WASHINGTON, D.C. -- Americans were faced on Friday with another deadly school shooting, this time in Santa Fe, Texas, where at least 10 people are reported dead. As the pace of major school and other mass shootings has picked up in recent years, so too has public support for tougher gun control legislation.
Americans' support for tougher gun laws hit a 25-year high in March. In the wake of the shooting at Marjory Stoneman Douglas High School in Parkland, Florida, in a March Gallup poll, 67% of Americans indicated their support for tougher restrictions on guns. This was the highest level of support for more stringent gun laws in the U.S. since 1993. Americans' support for tougher gun laws has generally trended up since the 2012 shooting at Sandy Hook Elementary in Newtown, Connecticut, and has now returned to levels last seen prior to 2000.
There is a stark partisan divide in support for gun control. As with many other issues, Republicans and Democrats are strongly divided on the issue of tough gun laws. Roughly four in 10 Republicans say they favor tougher regulations on guns, compared with nine in 10 Democrats.
Despite their majority support for tougher gun laws, Americans are skeptical they would curb mass shootings. Slightly more than four in 10 Americans last October said they believed tougher gun laws would reduce mass shootings "a great deal" (21%) or "a moderate amount" (20%). Again, there was a partisan divide, with 63% of Democrats and 15% of Republicans saying tougher gun laws would reduce mass shootings.
Americans' top-of-mind concern about gun violence tends to peak after a shooting but fades quickly. Although increased support for tougher gun control seems to be sticking, Americans' top-of-mind concern about the problem tends to flare immediately after a major shooting, and then fade. In March, following the Parkland shooting, a record 13% of Americans identified guns or gun control as the most important problem facing the country. However, in the latest poll, conducted May 1-10, prior to the Santa Fe shooting, the percentage of Americans citing guns or gun violence as the country's top problem had fallen again to 3%. A similar pattern has been observed following other school or mass shootings.
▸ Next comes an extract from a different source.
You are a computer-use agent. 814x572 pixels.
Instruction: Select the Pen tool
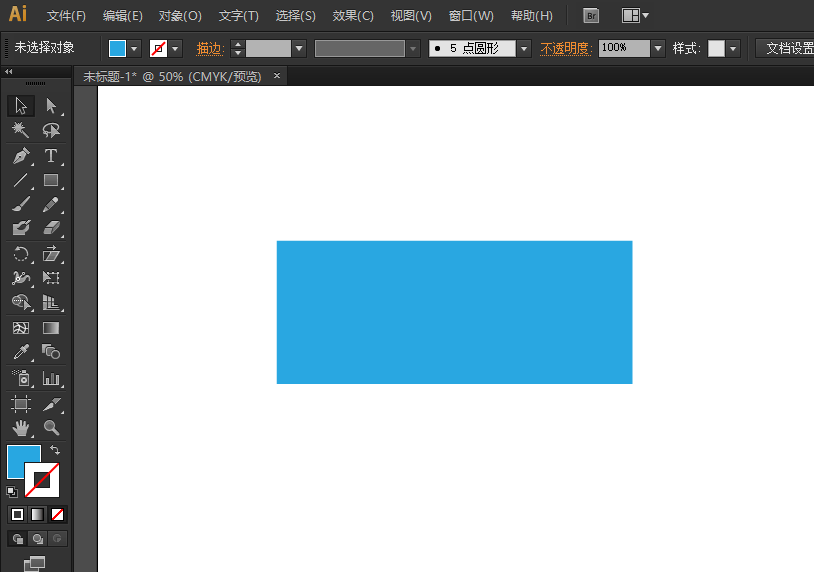(21, 156)
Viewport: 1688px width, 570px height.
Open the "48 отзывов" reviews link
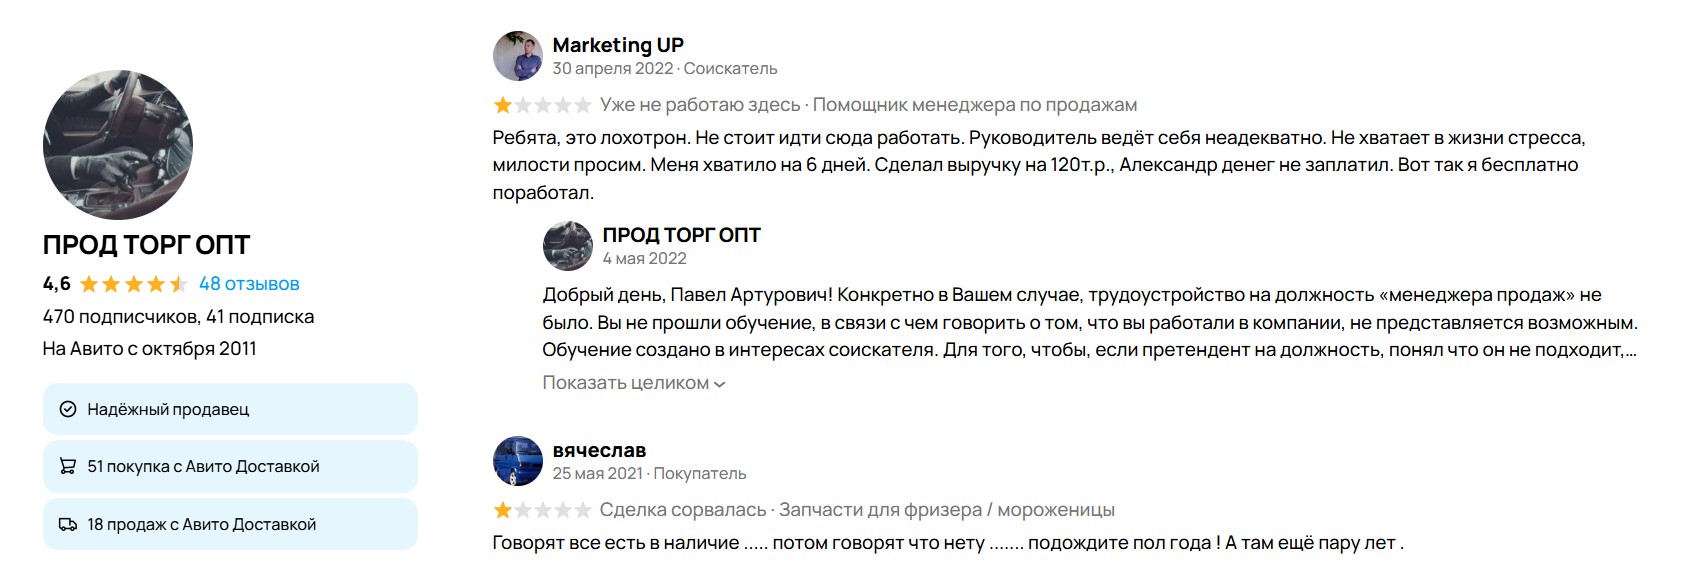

Gallup's next most important problem update will be in early June.
A clear majority of Americans support tougher gun control legislation even though they have doubts about how effective it may be in curbing mass shootings. Americans' concern about guns and gun control increased after the Parkland shooting, and for a short time it appeared their support for tougher restrictions on guns would translate into legislation. However, on the Federal level this did not happen, and Americans' identification of gun control as the nation's top problem faded in the months following the shooting.